[Click-target data]
┌────────
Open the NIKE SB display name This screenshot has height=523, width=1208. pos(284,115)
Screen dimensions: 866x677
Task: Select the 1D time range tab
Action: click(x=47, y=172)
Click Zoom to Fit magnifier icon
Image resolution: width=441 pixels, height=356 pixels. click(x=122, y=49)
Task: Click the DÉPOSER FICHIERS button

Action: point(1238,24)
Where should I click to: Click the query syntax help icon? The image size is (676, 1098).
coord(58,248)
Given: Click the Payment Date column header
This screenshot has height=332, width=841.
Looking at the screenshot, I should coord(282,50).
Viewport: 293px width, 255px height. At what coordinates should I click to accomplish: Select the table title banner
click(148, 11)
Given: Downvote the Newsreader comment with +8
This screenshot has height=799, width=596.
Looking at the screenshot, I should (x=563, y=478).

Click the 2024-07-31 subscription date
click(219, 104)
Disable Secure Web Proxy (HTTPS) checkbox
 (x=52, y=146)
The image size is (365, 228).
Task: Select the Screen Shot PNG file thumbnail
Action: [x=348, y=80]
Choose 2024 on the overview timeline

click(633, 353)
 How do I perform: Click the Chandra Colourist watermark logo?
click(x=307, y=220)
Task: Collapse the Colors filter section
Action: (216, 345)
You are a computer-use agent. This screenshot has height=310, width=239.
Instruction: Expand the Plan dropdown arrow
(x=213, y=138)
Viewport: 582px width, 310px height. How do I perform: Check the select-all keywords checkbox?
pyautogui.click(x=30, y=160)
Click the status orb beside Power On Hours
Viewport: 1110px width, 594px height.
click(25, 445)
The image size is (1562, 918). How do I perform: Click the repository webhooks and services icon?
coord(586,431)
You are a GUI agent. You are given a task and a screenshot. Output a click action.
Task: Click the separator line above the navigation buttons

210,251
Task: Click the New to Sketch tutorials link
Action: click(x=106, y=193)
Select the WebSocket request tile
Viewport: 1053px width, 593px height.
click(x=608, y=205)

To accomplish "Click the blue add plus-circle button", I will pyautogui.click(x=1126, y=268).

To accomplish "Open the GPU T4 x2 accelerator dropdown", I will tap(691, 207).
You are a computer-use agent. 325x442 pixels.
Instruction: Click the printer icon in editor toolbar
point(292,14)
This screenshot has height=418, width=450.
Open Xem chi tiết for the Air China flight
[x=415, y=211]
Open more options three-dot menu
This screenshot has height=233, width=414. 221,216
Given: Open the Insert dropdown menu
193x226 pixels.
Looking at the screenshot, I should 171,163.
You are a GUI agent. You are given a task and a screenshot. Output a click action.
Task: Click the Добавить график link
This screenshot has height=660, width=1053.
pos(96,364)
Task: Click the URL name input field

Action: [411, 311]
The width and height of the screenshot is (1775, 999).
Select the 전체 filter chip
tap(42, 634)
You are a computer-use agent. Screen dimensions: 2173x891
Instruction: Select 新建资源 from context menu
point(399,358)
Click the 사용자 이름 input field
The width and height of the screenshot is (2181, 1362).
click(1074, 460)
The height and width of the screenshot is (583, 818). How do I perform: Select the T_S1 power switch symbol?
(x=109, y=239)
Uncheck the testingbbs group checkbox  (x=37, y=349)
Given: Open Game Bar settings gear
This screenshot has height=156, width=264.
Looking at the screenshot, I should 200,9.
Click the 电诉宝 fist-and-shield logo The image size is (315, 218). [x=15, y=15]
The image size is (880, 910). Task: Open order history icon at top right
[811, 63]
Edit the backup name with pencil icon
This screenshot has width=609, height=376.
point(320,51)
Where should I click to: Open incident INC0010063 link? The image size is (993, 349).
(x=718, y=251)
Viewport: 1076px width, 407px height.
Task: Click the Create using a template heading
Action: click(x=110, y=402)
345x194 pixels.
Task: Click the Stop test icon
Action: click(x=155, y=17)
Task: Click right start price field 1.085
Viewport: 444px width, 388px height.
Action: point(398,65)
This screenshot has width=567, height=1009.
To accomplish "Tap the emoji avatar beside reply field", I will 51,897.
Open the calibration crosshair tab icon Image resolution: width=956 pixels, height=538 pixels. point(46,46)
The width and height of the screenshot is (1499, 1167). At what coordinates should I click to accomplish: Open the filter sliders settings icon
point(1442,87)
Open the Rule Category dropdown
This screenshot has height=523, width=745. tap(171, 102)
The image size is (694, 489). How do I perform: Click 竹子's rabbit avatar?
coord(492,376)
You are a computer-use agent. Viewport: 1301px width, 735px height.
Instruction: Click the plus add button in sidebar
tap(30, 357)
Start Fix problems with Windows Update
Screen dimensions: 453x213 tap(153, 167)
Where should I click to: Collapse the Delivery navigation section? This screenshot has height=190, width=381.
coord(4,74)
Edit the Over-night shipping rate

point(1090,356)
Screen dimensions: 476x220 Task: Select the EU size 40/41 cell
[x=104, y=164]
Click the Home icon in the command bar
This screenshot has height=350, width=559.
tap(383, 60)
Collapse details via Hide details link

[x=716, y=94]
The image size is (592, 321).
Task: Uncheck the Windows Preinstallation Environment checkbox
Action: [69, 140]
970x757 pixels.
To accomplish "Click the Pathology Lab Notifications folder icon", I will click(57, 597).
└────────
▸ Written instruction:
Can you copy every item above line for line, keeping each character unchanged?

▸ Solution:
Open the NIKE SB display name This screenshot has height=523, width=1208. pos(284,115)
Screen dimensions: 866x677
Task: Select the 1D time range tab
Action: click(x=47, y=172)
Click Zoom to Fit magnifier icon
Image resolution: width=441 pixels, height=356 pixels. click(x=122, y=49)
Task: Click the DÉPOSER FICHIERS button

Action: point(1238,24)
Where should I click to: Click the query syntax help icon? The image size is (676, 1098).
coord(58,248)
Given: Click the Payment Date column header
This screenshot has height=332, width=841.
Looking at the screenshot, I should coord(282,50).
Viewport: 293px width, 255px height. At what coordinates should I click to accomplish: Select the table title banner
click(148, 11)
Given: Downvote the Newsreader comment with +8
This screenshot has height=799, width=596.
Looking at the screenshot, I should (x=563, y=478).

Click the 2024-07-31 subscription date
click(219, 104)
Disable Secure Web Proxy (HTTPS) checkbox
 (x=52, y=146)
The image size is (365, 228).
Task: Select the Screen Shot PNG file thumbnail
Action: [x=348, y=80]
Choose 2024 on the overview timeline

click(633, 353)
 How do I perform: Click the Chandra Colourist watermark logo?
click(x=307, y=220)
Task: Collapse the Colors filter section
Action: (216, 345)
You are a computer-use agent. This screenshot has height=310, width=239.
Instruction: Expand the Plan dropdown arrow
(x=213, y=138)
Viewport: 582px width, 310px height. How do I perform: Check the select-all keywords checkbox?
pyautogui.click(x=30, y=160)
Click the status orb beside Power On Hours
Viewport: 1110px width, 594px height.
click(25, 445)
The image size is (1562, 918). How do I perform: Click the repository webhooks and services icon?
coord(586,431)
You are a GUI agent. You are given a task and a screenshot. Output a click action.
Task: Click the separator line above the navigation buttons

210,251
Task: Click the New to Sketch tutorials link
Action: click(x=106, y=193)
Select the WebSocket request tile
Viewport: 1053px width, 593px height.
click(x=608, y=205)

To accomplish "Click the blue add plus-circle button", I will pyautogui.click(x=1126, y=268).

To accomplish "Open the GPU T4 x2 accelerator dropdown", I will tap(691, 207).
You are a computer-use agent. 325x442 pixels.
Instruction: Click the printer icon in editor toolbar
point(292,14)
This screenshot has height=418, width=450.
Open Xem chi tiết for the Air China flight
[x=415, y=211]
Open more options three-dot menu
This screenshot has height=233, width=414. 221,216
Given: Open the Insert dropdown menu
193x226 pixels.
Looking at the screenshot, I should 171,163.
You are a GUI agent. You are given a task and a screenshot. Output a click action.
Task: Click the Добавить график link
This screenshot has height=660, width=1053.
pos(96,364)
Task: Click the URL name input field

Action: [411, 311]
The width and height of the screenshot is (1775, 999).
Select the 전체 filter chip
tap(42, 634)
You are a computer-use agent. Screen dimensions: 2173x891
Instruction: Select 新建资源 from context menu
point(399,358)
Click the 사용자 이름 input field
The width and height of the screenshot is (2181, 1362).
click(1074, 460)
The height and width of the screenshot is (583, 818). How do I perform: Select the T_S1 power switch symbol?
(x=109, y=239)
Uncheck the testingbbs group checkbox  (x=37, y=349)
Given: Open Game Bar settings gear
This screenshot has height=156, width=264.
Looking at the screenshot, I should 200,9.
Click the 电诉宝 fist-and-shield logo The image size is (315, 218). [x=15, y=15]
The image size is (880, 910). Task: Open order history icon at top right
[811, 63]
Edit the backup name with pencil icon
This screenshot has width=609, height=376.
point(320,51)
Where should I click to: Open incident INC0010063 link? The image size is (993, 349).
(x=718, y=251)
Viewport: 1076px width, 407px height.
Task: Click the Create using a template heading
Action: click(x=110, y=402)
345x194 pixels.
Task: Click the Stop test icon
Action: click(x=155, y=17)
Task: Click right start price field 1.085
Viewport: 444px width, 388px height.
Action: point(398,65)
This screenshot has width=567, height=1009.
To accomplish "Tap the emoji avatar beside reply field", I will 51,897.
Open the calibration crosshair tab icon Image resolution: width=956 pixels, height=538 pixels. point(46,46)
The width and height of the screenshot is (1499, 1167). At what coordinates should I click to accomplish: Open the filter sliders settings icon
point(1442,87)
Open the Rule Category dropdown
This screenshot has height=523, width=745. tap(171, 102)
The image size is (694, 489). How do I perform: Click 竹子's rabbit avatar?
coord(492,376)
You are a computer-use agent. Viewport: 1301px width, 735px height.
Instruction: Click the plus add button in sidebar
tap(30, 357)
Start Fix problems with Windows Update
Screen dimensions: 453x213 tap(153, 167)
Where should I click to: Collapse the Delivery navigation section? This screenshot has height=190, width=381.
coord(4,74)
Edit the Over-night shipping rate

point(1090,356)
Screen dimensions: 476x220 Task: Select the EU size 40/41 cell
[x=104, y=164]
Click the Home icon in the command bar
This screenshot has height=350, width=559.
tap(383, 60)
Collapse details via Hide details link

[x=716, y=94]
The image size is (592, 321).
Task: Uncheck the Windows Preinstallation Environment checkbox
Action: [69, 140]
970x757 pixels.
To accomplish "Click the Pathology Lab Notifications folder icon", I will click(57, 597).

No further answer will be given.